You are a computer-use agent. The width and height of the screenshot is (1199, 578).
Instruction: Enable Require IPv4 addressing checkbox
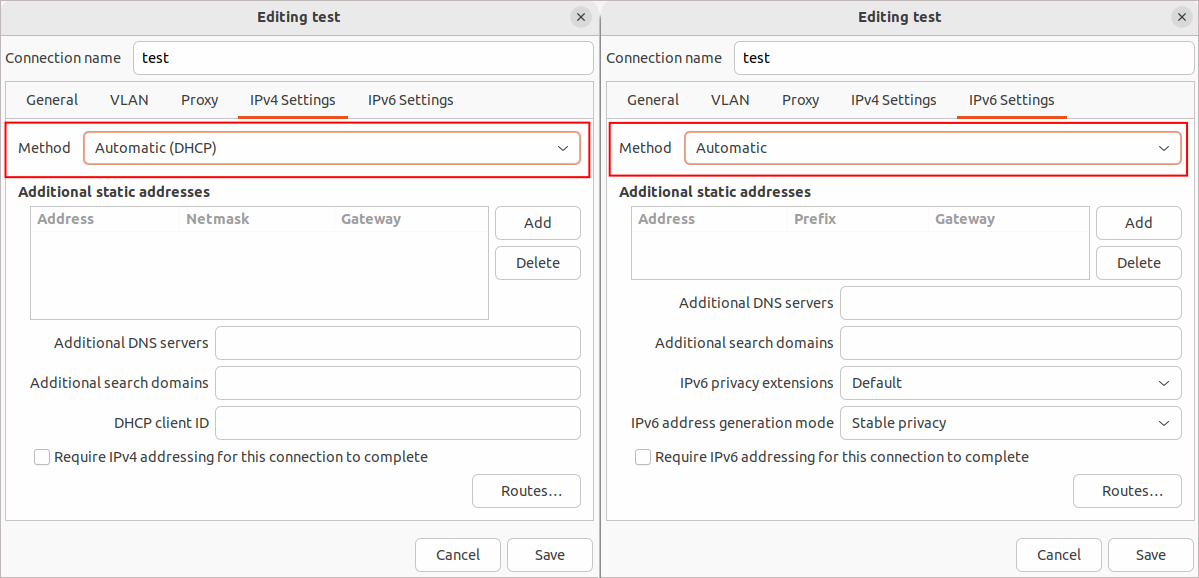pyautogui.click(x=42, y=457)
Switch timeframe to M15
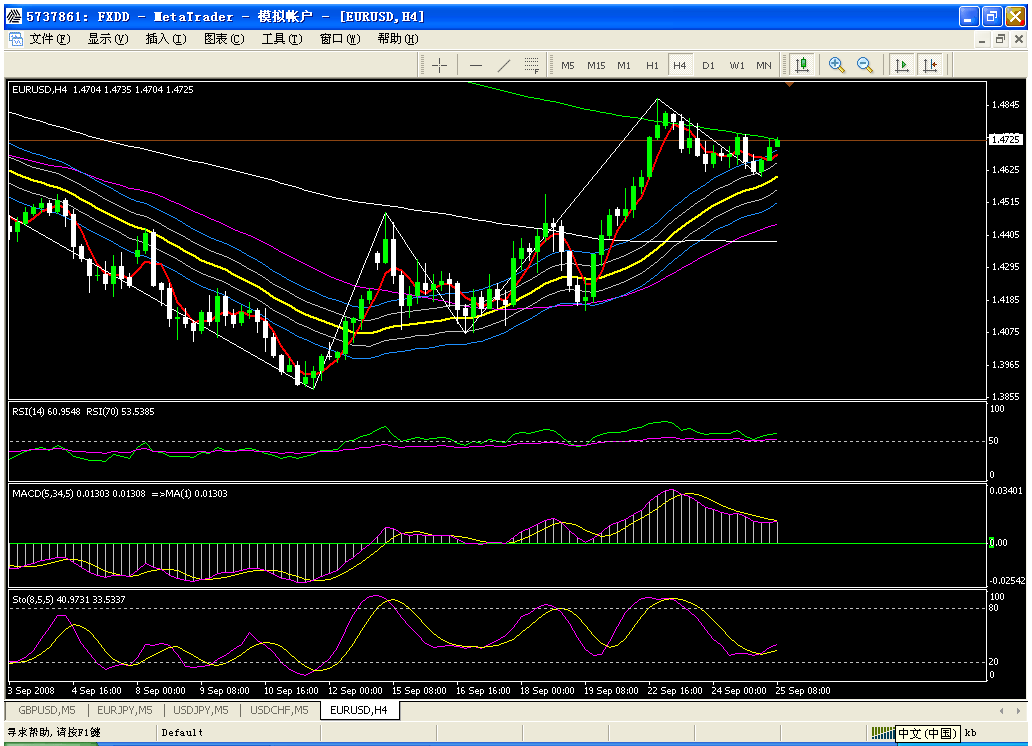The width and height of the screenshot is (1032, 746). [596, 65]
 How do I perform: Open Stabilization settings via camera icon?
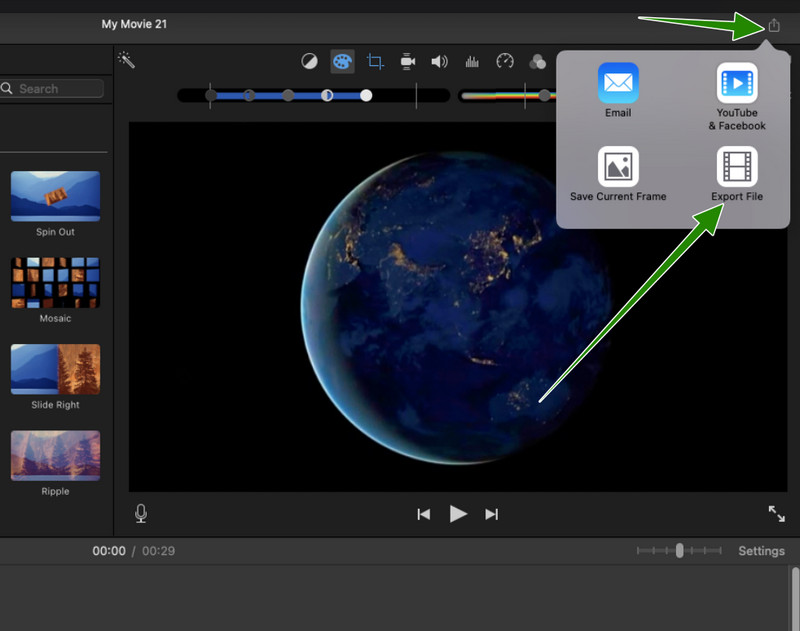click(407, 61)
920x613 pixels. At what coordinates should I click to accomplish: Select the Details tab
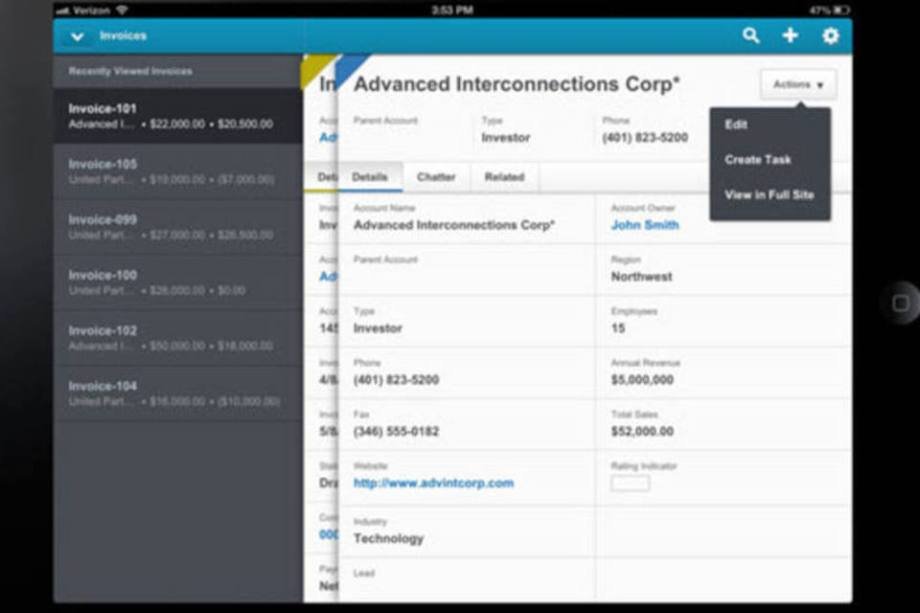370,177
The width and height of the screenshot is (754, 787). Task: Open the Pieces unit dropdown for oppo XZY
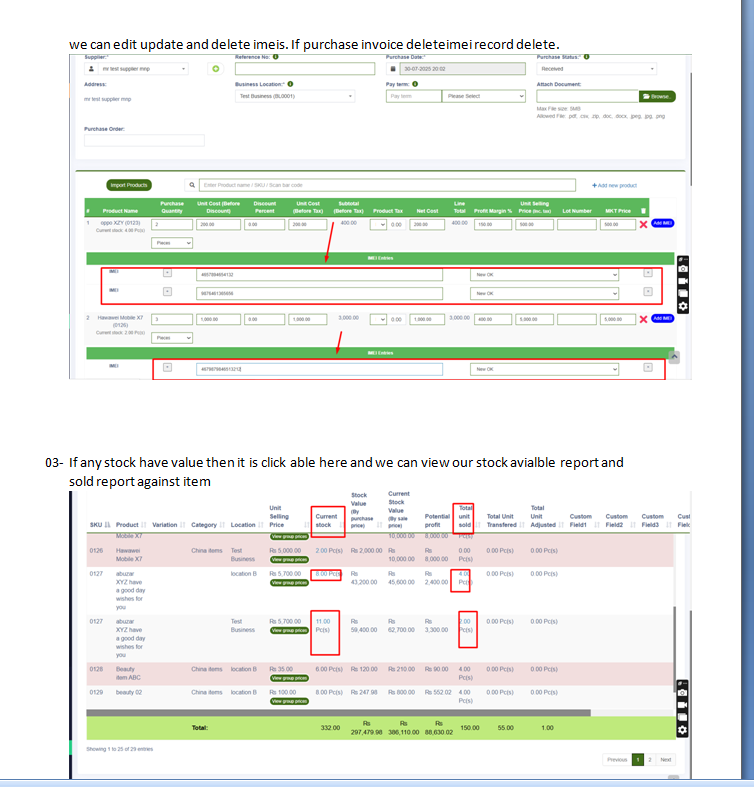pyautogui.click(x=174, y=243)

···

With pictures excluded, restate word for word the lines from the one that contains "920x613 pixels. At" through the end of the material, inclusive, and nothing more.

920x613 pixels. At what coordinates should I click to accomplish: Select the Details tab
370,177
The width and height of the screenshot is (754, 787). Task: Open the Pieces unit dropdown for oppo XZY
pyautogui.click(x=174, y=243)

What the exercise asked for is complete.